Se toda segunda-feira fosse como hoje creio que a maioria dos cidadãos mais velhos de Creta iriam preferir voltar aos velhos tempos. Hoje é vinte e cinco de abril, o dia dos reis, está data é comemorada no vigésimo quinto ano de reinado do rei atuante. É uma festa grandiosa, reúne a realeza de todo país, os jovens vão para rua e fazem muito barulho, em geral os mais velhos não gostam e preferem o silencio de suas fazendas, o que não é errado e o rei parece não se importar, meu tio diz que ele não é tão egocêntrico quanto os outros.
A festa que aconteceria hoje a noite seria a maior que já vi em toda minha vida, muita comida e bebida estariam à disposição dos convidados do rei, os mesmos estão a caminho vindo de todos os outros reinos de nossa região. Nossa região esta localizada na fenda número cinco e possui grandes riquezas minerais, localizadas principalmente no reino de Aspen.

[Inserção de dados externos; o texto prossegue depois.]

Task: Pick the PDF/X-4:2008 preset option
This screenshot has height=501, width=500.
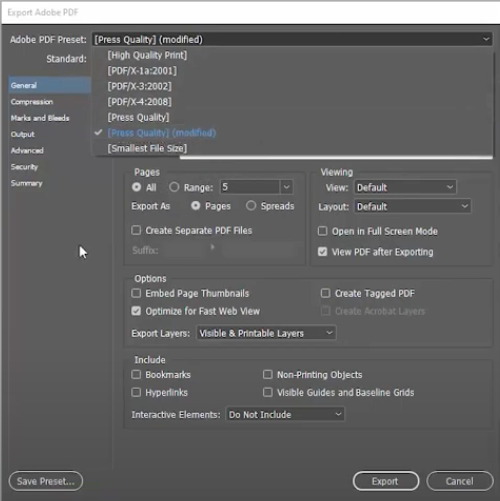Action: pos(139,102)
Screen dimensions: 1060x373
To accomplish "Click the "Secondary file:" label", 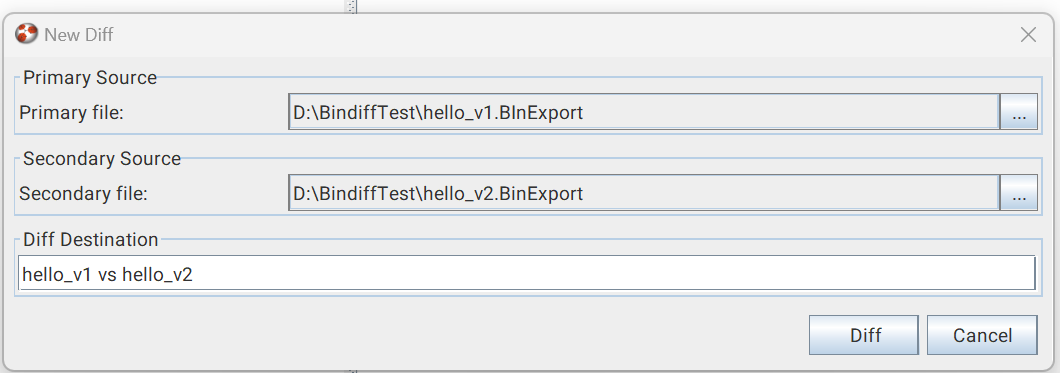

Meu tio é Caleb, ministro geral do rei, sinceramente não sei bem ao certo como ele chegou nesta posição, só sei que nossa família serve diretamente aos reis a muito tempo.
-Mar, está divagando novamente. – Diz Cassandra enquanto me analisa com seus olhos azuis, ela é apenas dois anos mais nova do que eu e nos conhecemos desde que éramos crianças, ela é a destinada ao trono, filha do rei Sthefan e da rainha Marian, é a primogênita.
A amizade de seu pai e do meu tio me permitiu viver bem próximo a este mundo real, e me tornaram responsável por ensinar sobre a história antiga para ela, afinal uma boa governante precisa conhecer bem seu passado para saber como encarar o futuro. Porém, após tantos anos acabamos por nos tornar amigas. 
-Desculpe alteza, hoje estou um pouco distraída. Onde estávamos? – Pergunto dando um sorriso em agradecimento ao seu.
-Você estava me contando um pouco mais sobre os velhos tempos e os poderosos.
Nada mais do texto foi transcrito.